Mesmo nesses casos, a doutrina entende que deve ocorrer a devolução oficial. Nesse sentido é o entendimento de João Francisco Naves da Fonseca: “(…) as decisões ilíquidas, independentemente do valor envolvido, não estão dispensadas da devolução oficial (Súmula 490 do STJ)”3.

Nesse mesmo sentido é o entendimento do Superior Tribunal de Justiça:

“PROCESSUAL CIVIL. RECURSO ESPECIAL. SENTENÇA ILÍQUIDA. CONDENAÇÃO DA FAZENDA PÚBLICA. REMESSA NECESSÁRIA. OBRIGATORIEDADE. ENTENDIMENTO CONSOLIDADO NO JULGAMENTO DO RESP 1.101.727/PR, SUBMETIDO AO REGIME DO ARTIGO 543-C DO CPC/1973.

  1. A Corte Especial, no julgamento do REsp 1.101.727/PR, proferido sob o rito do art. 543-C do CPC/1973, firmou o entendimento de que é obrigatório o reexame da sentença ilíquida proferida contra a União, os Estados, o Distrito Federal, os Municípios e as respectivas autarquias e fundações de direito público (art. 475, § 2º, CPC/73).
  2. Na esteira da aludida compreensão foi editada a Súmula 490 do STJ: “A dispensa de reexame necessário, quando o valor da condenação ou do direito controvertido for inferior a sessenta salários mínimos, não se aplica a sentenças ilíquidas”.
  3. A dispensa do exame obrigatório pressupõe a certeza de que a condenação não será superior ao limite legal estabelecido, seja no art. 475 do CPC/1973, seja no artigo 496 do CPC/2015.
  4. Verifica-se, assim, que o acórdão do Tribunal regional divergiu da orientação do STJ quanto ao cabimento do reexame necessário, pois considerou, por estimativa, que o valor da condenação não excederia 1.000 (mil) salários mínimos.
  5. Recurso Especial provido.”

(REsp 1741538/PR, Rel. Ministro HERMAN BENJAMIN, SEGUNDA TURMA, julgado em 05/06/2018, DJe 23/11/2018)

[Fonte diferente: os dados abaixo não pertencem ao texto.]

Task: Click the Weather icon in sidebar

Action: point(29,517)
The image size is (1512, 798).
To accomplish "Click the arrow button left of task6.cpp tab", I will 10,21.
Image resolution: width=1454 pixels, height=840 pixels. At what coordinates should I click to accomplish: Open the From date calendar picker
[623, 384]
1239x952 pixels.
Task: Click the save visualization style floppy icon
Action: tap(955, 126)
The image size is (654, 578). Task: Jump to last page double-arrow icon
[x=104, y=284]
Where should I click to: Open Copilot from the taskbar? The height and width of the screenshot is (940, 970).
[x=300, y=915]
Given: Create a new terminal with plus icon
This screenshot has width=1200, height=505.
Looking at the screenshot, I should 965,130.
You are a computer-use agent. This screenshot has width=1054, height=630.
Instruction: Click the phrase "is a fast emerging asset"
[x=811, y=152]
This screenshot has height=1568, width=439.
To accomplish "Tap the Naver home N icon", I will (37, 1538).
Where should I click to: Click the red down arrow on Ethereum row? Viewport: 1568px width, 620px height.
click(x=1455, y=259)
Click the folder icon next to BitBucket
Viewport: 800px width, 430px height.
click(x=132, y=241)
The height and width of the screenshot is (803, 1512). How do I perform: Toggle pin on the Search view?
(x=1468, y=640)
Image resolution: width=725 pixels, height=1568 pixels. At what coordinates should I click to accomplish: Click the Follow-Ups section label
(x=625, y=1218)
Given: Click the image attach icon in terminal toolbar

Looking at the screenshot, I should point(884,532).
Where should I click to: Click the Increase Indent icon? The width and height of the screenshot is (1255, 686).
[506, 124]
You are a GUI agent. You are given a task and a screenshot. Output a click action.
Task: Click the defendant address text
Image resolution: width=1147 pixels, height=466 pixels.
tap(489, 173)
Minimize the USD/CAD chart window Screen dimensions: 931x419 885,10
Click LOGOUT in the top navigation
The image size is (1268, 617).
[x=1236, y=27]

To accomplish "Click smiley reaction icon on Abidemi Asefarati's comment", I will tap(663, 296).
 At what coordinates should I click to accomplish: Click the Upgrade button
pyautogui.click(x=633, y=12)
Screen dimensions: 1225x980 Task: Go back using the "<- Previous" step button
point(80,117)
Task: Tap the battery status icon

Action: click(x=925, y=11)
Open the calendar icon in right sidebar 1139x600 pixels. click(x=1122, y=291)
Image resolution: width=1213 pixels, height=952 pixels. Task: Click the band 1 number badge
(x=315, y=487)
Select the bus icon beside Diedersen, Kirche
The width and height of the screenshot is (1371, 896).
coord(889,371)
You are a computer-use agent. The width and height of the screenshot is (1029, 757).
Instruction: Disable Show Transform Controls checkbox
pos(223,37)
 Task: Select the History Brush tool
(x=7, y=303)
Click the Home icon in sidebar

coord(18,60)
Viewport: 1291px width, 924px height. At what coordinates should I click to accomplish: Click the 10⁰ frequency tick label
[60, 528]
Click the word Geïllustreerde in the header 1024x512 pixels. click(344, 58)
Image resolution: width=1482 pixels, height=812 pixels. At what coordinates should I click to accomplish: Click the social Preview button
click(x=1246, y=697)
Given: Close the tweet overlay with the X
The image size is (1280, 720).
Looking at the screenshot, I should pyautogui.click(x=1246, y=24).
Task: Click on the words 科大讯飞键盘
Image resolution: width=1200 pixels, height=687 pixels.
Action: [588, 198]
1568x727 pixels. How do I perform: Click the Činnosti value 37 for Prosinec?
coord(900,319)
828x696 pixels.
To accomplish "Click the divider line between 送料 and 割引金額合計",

Portanto, cabe ao particular, que teve uma sentença ilíquida prolatada em face do ente público, provocar a Remessa Necessária do referido julgado, mesmo que não prevista na sentença, sob pena de não obter o trânsito em julgado4.

__________

1 Súmula 490 do STJ: “A dispensa do reexame necessário, quando o valor da condenação ou do direito controvertido for inferior a sessenta salários mínimos, não se aplica a sentenças ilíquidas”. Dessa forma restou superado o entendimento de que “caso não seja líquida a condenação, o parâmetro deve ser o valor da causa” (AgRg no RESP nº 1.067.559/PR, Rel. Min Napoleão Nunes Maia Filho, 5ª Turma, in DJe de 13/04/2009).

2 Mirna Cianci defende que “Com essa redação, torna razoável supor que sentenças em ações sem cunho condenatório ou sem conteúdo econômico estarão sujeitas, de modo inequívoco, ao reexame obrigatório, por não ser o valor da causa parâmetro para a aferição”. (Comentários ao Código de Processo Civil, vol. 2, coord. Cássio Scarpinella Bueno, São Paulo: Saraiva, 2017, p. 462).

3 Comentários ao Código de Processo Civil, vol. IX, São Paulo: Saraiva, 2017, p. 97.

4 Súmula nº 423 do STF: “Não transita em julgado a sentença por haver omitido o recurso “ex-officio”, que se considera interposto “ex-lege”.”